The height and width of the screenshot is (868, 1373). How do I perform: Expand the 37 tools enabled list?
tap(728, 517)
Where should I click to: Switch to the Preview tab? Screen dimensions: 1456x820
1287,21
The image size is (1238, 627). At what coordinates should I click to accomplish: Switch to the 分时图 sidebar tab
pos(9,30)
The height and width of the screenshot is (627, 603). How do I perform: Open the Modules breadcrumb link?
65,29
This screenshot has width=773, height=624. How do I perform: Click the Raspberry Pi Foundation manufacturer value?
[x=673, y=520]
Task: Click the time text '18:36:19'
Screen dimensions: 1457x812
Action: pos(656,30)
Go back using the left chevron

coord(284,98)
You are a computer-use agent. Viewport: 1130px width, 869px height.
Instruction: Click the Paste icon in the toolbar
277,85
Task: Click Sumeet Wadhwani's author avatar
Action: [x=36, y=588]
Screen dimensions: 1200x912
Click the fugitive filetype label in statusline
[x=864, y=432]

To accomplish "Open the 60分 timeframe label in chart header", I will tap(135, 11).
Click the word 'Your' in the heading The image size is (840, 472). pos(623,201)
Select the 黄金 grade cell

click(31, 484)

AIM OF THE EXERCISE: Copy out all of the lines above, word for word.

OUTPUT BELOW:
The height and width of the screenshot is (868, 1373). How do I perform: Expand the 37 tools enabled list?
tap(728, 517)
Where should I click to: Switch to the Preview tab? Screen dimensions: 1456x820
1287,21
The image size is (1238, 627). At what coordinates should I click to accomplish: Switch to the 分时图 sidebar tab
pos(9,30)
The height and width of the screenshot is (627, 603). How do I perform: Open the Modules breadcrumb link?
65,29
This screenshot has width=773, height=624. How do I perform: Click the Raspberry Pi Foundation manufacturer value?
[x=673, y=520]
Task: Click the time text '18:36:19'
Screen dimensions: 1457x812
Action: pos(656,30)
Go back using the left chevron

coord(284,98)
You are a computer-use agent. Viewport: 1130px width, 869px height.
Instruction: Click the Paste icon in the toolbar
277,85
Task: Click Sumeet Wadhwani's author avatar
Action: [x=36, y=588]
Screen dimensions: 1200x912
Click the fugitive filetype label in statusline
[x=864, y=432]

To accomplish "Open the 60分 timeframe label in chart header", I will tap(135, 11).
Click the word 'Your' in the heading The image size is (840, 472). pos(623,201)
Select the 黄金 grade cell

click(31, 484)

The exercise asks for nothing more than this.